▶ [EXERCISE INPUTS]
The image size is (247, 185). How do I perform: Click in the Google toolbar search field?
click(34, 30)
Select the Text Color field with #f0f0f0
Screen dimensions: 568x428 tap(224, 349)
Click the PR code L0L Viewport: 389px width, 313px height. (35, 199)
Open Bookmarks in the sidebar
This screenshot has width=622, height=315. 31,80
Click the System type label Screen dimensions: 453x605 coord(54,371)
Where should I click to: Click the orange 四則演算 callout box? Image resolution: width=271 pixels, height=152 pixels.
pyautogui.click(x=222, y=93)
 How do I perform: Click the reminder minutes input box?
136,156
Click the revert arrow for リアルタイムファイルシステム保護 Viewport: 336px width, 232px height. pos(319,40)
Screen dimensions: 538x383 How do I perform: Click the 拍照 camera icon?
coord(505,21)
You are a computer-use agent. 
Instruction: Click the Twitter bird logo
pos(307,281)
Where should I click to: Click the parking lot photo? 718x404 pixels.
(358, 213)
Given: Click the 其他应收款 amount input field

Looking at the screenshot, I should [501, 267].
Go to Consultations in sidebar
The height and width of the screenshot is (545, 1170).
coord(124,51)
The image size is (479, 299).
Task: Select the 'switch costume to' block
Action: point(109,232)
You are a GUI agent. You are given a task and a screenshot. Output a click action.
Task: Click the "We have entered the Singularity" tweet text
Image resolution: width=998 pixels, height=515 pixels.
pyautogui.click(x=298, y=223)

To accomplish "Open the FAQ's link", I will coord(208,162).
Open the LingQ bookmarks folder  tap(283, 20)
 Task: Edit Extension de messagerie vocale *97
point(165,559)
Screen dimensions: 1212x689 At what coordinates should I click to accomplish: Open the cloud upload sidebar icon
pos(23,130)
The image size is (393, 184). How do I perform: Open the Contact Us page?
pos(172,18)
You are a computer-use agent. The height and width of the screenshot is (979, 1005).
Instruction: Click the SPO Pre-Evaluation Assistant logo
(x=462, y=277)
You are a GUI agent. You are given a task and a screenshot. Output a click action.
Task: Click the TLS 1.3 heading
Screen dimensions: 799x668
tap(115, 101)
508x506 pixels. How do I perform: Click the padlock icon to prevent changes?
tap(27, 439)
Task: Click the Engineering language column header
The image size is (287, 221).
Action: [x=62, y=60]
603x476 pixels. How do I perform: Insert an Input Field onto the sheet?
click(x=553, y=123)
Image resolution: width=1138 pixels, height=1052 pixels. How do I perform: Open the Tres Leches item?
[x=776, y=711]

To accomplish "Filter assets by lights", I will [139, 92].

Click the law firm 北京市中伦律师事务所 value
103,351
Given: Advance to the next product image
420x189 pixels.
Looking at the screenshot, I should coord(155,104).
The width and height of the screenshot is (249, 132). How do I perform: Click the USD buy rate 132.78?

▶ [YOUR GOAL] What is needed here is an exact copy of all the records above.

▶ [TASK OUTPUT]
The image size is (247, 185). How do I perform: Click in the Google toolbar search field?
click(34, 30)
Select the Text Color field with #f0f0f0
Screen dimensions: 568x428 tap(224, 349)
Click the PR code L0L Viewport: 389px width, 313px height. (35, 199)
Open Bookmarks in the sidebar
This screenshot has width=622, height=315. 31,80
Click the System type label Screen dimensions: 453x605 coord(54,371)
Where should I click to: Click the orange 四則演算 callout box? Image resolution: width=271 pixels, height=152 pixels.
pyautogui.click(x=222, y=93)
 How do I perform: Click the reminder minutes input box?
136,156
Click the revert arrow for リアルタイムファイルシステム保護 Viewport: 336px width, 232px height. pos(319,40)
Screen dimensions: 538x383 How do I perform: Click the 拍照 camera icon?
coord(505,21)
You are a computer-use agent. 
Instruction: Click the Twitter bird logo
pos(307,281)
Where should I click to: Click the parking lot photo? 718x404 pixels.
(358, 213)
Given: Click the 其他应收款 amount input field

Looking at the screenshot, I should [501, 267].
Go to Consultations in sidebar
The height and width of the screenshot is (545, 1170).
coord(124,51)
The image size is (479, 299).
Task: Select the 'switch costume to' block
Action: point(109,232)
You are a GUI agent. You are given a task and a screenshot. Output a click action.
Task: Click the "We have entered the Singularity" tweet text
Image resolution: width=998 pixels, height=515 pixels.
pyautogui.click(x=298, y=223)

To accomplish "Open the FAQ's link", I will coord(208,162).
Open the LingQ bookmarks folder  tap(283, 20)
 Task: Edit Extension de messagerie vocale *97
point(165,559)
Screen dimensions: 1212x689 At what coordinates should I click to accomplish: Open the cloud upload sidebar icon
pos(23,130)
The image size is (393, 184). How do I perform: Open the Contact Us page?
pos(172,18)
You are a computer-use agent. The height and width of the screenshot is (979, 1005).
Instruction: Click the SPO Pre-Evaluation Assistant logo
(x=462, y=277)
You are a GUI agent. You are given a task and a screenshot. Output a click action.
Task: Click the TLS 1.3 heading
Screen dimensions: 799x668
tap(115, 101)
508x506 pixels. How do I perform: Click the padlock icon to prevent changes?
tap(27, 439)
Task: Click the Engineering language column header
The image size is (287, 221).
Action: [x=62, y=60]
603x476 pixels. How do I perform: Insert an Input Field onto the sheet?
click(x=553, y=123)
Image resolution: width=1138 pixels, height=1052 pixels. How do I perform: Open the Tres Leches item?
[x=776, y=711]

To accomplish "Filter assets by lights", I will [139, 92].

Click the law firm 北京市中伦律师事务所 value
103,351
Given: Advance to the next product image
420x189 pixels.
Looking at the screenshot, I should coord(155,104).
The width and height of the screenshot is (249, 132). How do I perform: Click the USD buy rate 132.78?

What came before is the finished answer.